# YOUR INSTRUCTIONS
For this exercise, repeat each entry exactly as written.

# EXTRACTED MATERIAL

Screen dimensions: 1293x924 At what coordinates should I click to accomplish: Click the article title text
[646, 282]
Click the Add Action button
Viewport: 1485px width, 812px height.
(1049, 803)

# REPLY TO THE EXERCISE
Screen dimensions: 1293x924 At what coordinates should I click to accomplish: Click the article title text
[646, 282]
Click the Add Action button
Viewport: 1485px width, 812px height.
(1049, 803)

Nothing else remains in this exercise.